=== TRECHO DE ORIGEM ===

No fim do século XIX, Per Sidenius, um ambicioso jovem de uma devota família cristã da Dinamarca Ocidental, viaja para a capital, Copenhague, para estudar engenharia, rebelando-se contra o pai clérigo. Peter se envolve com uma família judia rica e intelectual, seduzindo a filha mais velha, Jakobe. Agora chamando a si próprio de Per, ele desenvolve um projeto de engenharia de grande escala, com a construção de uma série de canais em sua terra natal, a Jutlândia, e busca recursos para consumar seu sonho.

Crítica

Para Per (Esben Smed), protagonista de Um Homem de Sorte, é necessário romper com a tradição religiosa, perpetuada em sua família, para ter independência enquanto individuo. A briga com o pai, rígido clérigo do interior da Dinamarca, se dá porque ele decide ir à capital para estudar engenharia, ou seja, seguindo um caminho científico, diferente do aceito como missão por seu genitor. A cena é emocionalmente forte, mas exibe uma carga de sentimentalismo que caracteriza o longa-metragem dirigido por Bille August. Não obstante a qualidade da fotografia de Dirk Brüel, que ressalta a suntuosidade do cenário campesino, inclinação pela beleza igualmente observada em outros instantes da trama, a instauração da esfera melodramática, aqui mal disfarçada de estudo profundo de personagem, provoca ruído considerável. Ao invés de assumir a filiação ao subgênero do qual obviamente pega emprestado componentes basilares, o realizador prefere um meio termo.

=== ITENS LISTADOS ===

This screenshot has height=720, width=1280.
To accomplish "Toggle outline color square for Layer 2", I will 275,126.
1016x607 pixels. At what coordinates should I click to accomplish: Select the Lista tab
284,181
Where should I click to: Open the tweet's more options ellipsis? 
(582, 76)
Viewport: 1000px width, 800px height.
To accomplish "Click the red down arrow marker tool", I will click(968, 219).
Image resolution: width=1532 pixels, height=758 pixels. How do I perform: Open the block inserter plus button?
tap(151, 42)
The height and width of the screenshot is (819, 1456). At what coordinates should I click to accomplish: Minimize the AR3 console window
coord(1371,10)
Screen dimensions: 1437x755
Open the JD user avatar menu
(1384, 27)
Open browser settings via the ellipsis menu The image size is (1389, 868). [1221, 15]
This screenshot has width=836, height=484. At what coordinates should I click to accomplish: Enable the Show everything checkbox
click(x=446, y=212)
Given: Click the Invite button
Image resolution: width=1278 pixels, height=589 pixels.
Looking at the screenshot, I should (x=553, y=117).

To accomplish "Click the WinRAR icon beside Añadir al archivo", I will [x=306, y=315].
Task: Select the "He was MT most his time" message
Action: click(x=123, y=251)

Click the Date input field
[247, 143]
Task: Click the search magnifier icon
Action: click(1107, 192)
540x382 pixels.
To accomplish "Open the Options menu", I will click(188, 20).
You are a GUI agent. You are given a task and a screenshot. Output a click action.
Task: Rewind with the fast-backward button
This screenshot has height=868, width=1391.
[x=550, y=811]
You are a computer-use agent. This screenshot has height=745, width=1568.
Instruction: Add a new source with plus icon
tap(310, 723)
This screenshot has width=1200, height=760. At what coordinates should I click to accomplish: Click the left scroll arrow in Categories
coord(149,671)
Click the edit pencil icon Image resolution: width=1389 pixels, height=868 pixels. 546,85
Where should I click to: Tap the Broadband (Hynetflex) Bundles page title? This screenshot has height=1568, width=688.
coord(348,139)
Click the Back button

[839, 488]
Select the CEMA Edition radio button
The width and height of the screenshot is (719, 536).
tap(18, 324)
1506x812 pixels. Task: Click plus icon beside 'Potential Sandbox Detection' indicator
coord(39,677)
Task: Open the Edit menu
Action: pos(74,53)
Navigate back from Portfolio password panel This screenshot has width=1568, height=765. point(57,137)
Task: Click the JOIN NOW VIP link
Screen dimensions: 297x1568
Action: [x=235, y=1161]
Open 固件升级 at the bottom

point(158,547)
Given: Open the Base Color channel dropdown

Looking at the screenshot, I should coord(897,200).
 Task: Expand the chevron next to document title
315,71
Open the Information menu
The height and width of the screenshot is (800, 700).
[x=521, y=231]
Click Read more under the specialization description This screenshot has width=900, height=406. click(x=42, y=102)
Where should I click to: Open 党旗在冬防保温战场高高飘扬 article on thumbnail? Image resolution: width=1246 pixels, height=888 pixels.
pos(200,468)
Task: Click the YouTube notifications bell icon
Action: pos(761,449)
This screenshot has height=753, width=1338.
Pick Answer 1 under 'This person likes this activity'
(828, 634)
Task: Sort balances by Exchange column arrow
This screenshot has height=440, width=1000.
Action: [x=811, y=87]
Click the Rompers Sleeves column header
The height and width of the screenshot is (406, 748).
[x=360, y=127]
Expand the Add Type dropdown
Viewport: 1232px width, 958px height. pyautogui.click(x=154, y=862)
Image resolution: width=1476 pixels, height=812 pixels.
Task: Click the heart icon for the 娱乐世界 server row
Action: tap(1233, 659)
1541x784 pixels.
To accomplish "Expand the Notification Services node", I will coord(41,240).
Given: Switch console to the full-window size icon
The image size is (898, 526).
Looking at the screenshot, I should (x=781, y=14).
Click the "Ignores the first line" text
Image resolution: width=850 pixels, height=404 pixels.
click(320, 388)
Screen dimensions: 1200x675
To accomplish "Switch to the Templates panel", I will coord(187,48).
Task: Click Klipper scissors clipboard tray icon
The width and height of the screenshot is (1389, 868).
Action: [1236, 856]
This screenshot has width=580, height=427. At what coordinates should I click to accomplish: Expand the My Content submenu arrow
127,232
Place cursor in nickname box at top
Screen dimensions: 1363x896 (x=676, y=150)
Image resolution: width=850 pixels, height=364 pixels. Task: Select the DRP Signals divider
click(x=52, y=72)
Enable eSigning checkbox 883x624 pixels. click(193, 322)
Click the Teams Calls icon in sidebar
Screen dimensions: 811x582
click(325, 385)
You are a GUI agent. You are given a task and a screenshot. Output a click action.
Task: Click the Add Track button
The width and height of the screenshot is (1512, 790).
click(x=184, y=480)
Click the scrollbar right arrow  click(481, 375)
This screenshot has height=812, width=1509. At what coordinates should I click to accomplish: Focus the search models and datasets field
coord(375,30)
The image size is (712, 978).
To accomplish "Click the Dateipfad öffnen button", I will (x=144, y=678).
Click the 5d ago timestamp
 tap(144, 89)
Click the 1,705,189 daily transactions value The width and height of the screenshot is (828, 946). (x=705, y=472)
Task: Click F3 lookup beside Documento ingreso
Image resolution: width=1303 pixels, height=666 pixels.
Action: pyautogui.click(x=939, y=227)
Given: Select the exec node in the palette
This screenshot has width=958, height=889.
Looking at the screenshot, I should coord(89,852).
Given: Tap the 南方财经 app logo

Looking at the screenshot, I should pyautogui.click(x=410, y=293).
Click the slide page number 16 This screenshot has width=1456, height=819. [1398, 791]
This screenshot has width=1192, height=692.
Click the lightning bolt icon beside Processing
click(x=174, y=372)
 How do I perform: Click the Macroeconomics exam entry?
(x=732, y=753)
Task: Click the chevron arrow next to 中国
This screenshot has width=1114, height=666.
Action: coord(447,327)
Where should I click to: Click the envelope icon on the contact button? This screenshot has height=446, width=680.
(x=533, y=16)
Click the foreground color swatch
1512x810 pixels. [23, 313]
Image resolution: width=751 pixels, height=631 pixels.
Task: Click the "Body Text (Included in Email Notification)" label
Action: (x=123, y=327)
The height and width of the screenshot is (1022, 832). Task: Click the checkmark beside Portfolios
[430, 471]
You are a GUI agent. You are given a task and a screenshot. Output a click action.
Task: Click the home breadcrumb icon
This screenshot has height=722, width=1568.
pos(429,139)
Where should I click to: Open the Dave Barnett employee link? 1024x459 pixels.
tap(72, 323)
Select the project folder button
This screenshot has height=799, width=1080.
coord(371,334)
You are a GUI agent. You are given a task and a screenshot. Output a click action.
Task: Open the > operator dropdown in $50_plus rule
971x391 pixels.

===

TAREFA
Reproduza o trecho sobre Um Homem de Sorte começando em "No fim do século" e terminando em "consumar seu sonho.", e troque "engenharia" por "medicina".

RESPOSTA
No fim do século XIX, Per Sidenius, um ambicioso jovem de uma devota família cristã da Dinamarca Ocidental, viaja para a capital, Copenhague, para estudar medicina, rebelando-se contra o pai clérigo. Peter se envolve com uma família judia rica e intelectual, seduzindo a filha mais velha, Jakobe. Agora chamando a si próprio de Per, ele desenvolve um projeto de medicina de grande escala, com a construção de uma série de canais em sua terra natal, a Jutlândia, e busca recursos para consumar seu sonho.